Note that it returns 0 if there was no match (even a zero-width match before the first character of the string results in "1" being returned).
Sub-expressions
Fortunately there's another argument
reFind()
can take to make it actually useful.
match = reFind("\d{2}", "ABC123", 1, true);
This time, we get back more info:
We get back a struct with keys
pos
and
len
, and each of those is an array.
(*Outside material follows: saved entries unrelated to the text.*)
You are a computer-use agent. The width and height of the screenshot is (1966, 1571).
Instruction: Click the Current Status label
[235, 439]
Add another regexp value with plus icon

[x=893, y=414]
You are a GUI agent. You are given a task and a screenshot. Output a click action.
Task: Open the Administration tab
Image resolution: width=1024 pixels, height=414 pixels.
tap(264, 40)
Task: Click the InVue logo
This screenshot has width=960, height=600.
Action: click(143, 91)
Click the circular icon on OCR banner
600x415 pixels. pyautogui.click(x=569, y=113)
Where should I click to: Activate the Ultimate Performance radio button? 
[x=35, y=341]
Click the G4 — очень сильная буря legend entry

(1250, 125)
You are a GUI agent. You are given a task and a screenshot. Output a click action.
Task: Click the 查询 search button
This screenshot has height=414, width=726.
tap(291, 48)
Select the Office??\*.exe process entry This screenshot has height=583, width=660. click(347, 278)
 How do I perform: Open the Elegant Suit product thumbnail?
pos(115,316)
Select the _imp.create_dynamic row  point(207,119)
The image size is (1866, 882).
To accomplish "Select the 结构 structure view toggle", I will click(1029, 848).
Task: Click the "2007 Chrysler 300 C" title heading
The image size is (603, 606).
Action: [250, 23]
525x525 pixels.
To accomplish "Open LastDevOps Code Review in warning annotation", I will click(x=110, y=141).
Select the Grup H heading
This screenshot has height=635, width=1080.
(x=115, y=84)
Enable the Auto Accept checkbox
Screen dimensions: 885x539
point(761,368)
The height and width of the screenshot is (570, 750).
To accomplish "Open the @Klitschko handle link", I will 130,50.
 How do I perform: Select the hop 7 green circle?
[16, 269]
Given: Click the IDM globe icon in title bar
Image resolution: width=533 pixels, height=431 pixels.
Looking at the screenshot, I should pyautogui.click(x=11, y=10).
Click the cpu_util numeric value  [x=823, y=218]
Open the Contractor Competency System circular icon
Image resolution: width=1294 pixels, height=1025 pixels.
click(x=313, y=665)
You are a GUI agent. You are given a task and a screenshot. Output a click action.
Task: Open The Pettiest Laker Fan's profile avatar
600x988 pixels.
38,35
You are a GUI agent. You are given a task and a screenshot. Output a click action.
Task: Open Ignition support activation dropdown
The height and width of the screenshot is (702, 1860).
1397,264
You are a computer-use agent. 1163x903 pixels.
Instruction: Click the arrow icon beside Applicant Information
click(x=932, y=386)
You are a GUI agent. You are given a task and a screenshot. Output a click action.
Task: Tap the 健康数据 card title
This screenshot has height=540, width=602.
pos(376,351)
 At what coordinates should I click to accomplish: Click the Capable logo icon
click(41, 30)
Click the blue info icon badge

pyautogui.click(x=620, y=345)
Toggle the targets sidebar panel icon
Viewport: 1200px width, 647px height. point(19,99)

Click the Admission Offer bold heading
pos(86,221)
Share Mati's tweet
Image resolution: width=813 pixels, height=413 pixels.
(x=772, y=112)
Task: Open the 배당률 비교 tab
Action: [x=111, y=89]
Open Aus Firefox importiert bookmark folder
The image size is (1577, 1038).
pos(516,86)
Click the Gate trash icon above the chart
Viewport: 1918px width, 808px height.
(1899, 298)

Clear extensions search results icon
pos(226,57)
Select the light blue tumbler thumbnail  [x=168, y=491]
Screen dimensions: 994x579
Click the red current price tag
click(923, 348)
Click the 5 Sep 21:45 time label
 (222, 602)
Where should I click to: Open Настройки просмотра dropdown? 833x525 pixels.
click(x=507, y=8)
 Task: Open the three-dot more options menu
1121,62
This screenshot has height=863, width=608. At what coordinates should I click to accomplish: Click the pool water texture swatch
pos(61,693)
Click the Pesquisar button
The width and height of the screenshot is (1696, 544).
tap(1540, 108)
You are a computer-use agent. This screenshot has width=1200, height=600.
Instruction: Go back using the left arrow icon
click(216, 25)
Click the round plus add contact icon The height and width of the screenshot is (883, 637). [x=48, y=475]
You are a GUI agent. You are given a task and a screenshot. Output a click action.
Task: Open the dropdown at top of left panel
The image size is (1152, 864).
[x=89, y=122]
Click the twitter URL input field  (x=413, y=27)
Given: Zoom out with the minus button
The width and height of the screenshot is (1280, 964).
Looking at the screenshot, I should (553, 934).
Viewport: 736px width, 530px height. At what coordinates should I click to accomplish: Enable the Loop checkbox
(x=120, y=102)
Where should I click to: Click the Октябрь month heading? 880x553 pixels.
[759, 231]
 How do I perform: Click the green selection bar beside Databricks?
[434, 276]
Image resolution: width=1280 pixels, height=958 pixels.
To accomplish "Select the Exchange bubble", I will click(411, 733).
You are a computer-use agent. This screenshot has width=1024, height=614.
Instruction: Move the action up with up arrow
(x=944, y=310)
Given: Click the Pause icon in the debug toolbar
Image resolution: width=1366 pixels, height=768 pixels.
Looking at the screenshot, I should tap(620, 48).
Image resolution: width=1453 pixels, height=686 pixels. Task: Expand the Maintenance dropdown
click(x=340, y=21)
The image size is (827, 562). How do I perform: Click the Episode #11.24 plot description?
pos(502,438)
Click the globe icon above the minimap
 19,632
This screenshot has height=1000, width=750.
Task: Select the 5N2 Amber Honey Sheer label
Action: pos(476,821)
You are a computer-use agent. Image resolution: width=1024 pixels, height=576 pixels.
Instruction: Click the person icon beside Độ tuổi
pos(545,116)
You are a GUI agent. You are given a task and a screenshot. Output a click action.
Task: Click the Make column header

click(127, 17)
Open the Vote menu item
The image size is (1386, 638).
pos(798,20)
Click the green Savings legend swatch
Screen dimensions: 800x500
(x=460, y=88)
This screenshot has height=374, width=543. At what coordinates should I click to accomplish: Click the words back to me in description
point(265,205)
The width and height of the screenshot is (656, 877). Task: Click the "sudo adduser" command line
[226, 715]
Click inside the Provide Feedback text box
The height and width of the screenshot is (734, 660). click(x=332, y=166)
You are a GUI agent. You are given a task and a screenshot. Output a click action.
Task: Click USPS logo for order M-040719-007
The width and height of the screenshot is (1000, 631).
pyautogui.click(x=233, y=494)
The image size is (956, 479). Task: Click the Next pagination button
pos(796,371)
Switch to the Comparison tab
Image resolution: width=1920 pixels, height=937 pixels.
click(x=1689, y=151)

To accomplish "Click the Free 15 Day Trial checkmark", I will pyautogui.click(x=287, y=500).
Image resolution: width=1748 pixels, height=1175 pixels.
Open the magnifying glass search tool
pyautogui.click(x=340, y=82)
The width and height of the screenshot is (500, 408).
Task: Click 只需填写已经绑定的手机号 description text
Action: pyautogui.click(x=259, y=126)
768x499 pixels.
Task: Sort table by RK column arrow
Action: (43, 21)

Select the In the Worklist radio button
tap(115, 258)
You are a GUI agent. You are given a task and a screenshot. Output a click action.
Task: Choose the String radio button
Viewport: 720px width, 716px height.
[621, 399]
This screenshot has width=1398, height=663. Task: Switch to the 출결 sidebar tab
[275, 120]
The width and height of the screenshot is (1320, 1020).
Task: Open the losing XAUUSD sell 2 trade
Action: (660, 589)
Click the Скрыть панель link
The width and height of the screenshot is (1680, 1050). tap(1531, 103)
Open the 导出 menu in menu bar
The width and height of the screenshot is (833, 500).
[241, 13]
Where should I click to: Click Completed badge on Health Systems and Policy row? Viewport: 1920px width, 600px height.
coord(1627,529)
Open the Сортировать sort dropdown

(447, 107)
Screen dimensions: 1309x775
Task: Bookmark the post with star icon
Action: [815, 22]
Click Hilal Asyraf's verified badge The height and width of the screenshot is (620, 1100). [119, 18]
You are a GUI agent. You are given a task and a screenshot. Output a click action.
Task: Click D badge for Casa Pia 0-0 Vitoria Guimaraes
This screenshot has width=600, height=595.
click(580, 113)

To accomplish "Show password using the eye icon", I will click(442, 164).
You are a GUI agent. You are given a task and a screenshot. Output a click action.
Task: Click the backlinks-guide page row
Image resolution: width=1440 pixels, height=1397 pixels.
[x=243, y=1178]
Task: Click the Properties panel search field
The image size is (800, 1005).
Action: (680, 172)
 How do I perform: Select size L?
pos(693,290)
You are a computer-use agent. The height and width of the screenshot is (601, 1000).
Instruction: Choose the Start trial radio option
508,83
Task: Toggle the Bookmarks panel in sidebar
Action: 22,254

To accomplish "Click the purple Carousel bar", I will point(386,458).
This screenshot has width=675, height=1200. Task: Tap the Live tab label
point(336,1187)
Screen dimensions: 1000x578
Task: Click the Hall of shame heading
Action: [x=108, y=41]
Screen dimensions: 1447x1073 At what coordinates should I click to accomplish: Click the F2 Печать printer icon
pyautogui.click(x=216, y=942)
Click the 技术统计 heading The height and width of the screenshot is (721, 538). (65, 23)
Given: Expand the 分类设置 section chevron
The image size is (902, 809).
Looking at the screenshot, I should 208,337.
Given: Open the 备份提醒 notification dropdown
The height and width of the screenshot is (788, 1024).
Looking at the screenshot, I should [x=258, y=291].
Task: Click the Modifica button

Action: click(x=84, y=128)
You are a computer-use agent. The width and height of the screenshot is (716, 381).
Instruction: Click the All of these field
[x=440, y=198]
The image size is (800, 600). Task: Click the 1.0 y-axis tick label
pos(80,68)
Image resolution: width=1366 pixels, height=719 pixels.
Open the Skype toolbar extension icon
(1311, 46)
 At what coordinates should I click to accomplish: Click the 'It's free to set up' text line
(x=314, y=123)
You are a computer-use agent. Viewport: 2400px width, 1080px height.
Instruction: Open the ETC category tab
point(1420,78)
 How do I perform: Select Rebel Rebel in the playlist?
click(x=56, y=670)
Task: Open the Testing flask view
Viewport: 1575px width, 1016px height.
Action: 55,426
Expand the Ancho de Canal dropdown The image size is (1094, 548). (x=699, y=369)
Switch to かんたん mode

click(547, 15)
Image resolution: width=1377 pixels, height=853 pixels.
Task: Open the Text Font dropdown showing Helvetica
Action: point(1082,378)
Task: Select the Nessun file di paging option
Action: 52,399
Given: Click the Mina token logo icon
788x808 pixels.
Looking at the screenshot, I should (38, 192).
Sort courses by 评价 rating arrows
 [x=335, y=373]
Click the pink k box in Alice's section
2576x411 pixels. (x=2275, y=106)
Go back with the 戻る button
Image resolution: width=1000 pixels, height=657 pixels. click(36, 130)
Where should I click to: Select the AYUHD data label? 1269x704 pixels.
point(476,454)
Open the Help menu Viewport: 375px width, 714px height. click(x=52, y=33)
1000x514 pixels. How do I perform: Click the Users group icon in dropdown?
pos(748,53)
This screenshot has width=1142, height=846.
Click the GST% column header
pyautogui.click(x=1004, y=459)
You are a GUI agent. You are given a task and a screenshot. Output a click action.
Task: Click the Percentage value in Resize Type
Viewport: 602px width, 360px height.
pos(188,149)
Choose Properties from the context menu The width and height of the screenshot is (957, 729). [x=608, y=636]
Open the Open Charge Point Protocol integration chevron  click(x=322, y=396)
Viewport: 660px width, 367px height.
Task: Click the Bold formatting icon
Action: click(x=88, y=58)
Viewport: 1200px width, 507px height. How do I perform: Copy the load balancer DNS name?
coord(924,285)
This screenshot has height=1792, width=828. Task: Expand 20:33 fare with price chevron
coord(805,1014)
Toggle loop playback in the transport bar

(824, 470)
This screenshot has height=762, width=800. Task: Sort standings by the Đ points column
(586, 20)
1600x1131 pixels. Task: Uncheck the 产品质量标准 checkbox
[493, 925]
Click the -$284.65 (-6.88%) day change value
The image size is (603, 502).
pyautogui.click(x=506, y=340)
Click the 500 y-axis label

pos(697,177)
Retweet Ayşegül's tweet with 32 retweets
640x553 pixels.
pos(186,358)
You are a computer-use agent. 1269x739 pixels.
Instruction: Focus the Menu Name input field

The values in the array enable us to extract what exactly was matched, eg:
s = "ABC123";
matches = reFind("\d{2}", s, 1, true);
match = mid(s, matches.pos[1], matches.len[1]);
This results in match having a value of "12": this was the two-digit substring matched by "\d{2}".
The third argument to
reFind()
is the position in which to start the match (same as the equivalent for
find()
), and it's not actually relevant here, but because CFML only supports named arguments on a few functions (I'm not sure why some do and some don't?), we need to specify it so as to be able to also specify the argument we're interested in: the
true
. The fourth argument is a flag as to whether to return subexpression info, and using true means one gets back that struct rather than just the integer index.
On initial take, one might wonder why the
pos
and
len
values are arrays, when there's only one element in the array. Well cast your mind back to the discussion on sub-expressions: a sub-expression's match can be "remembered"... remembered for both a back-reference later in the pattern or in a replacement pattern, but also it can be returned from a find operation too. Here's an example.
numbers = "one two three four five six seven eight nine ten";
regex = "\b\w([aeiou]{2})\w\b";
matches = reFind(regex, numbers, 1, true);
match = mid(numbers, matches.pos[1], matches.len[1]);
subexpression = mid(numbers, matches.pos[2], matches.len[2]);
writeDump(variables);
(That pattern matches a four letter word with two vowels in the middle)
struct |
MATCH | four |
MATCHES |
|
NUMBERS | one two three four five six seven eight nine ten |
REGEX | \b\w([aeiou]{2})\w\b |
SUBEXPRESSION | ou |
See that the arrays now have two elements:
- the first element is the overall match;
- the second element is the match of the sub-expression.
There will be as many elements in the array as there are sub-expressions (plus the first one which is the entire match).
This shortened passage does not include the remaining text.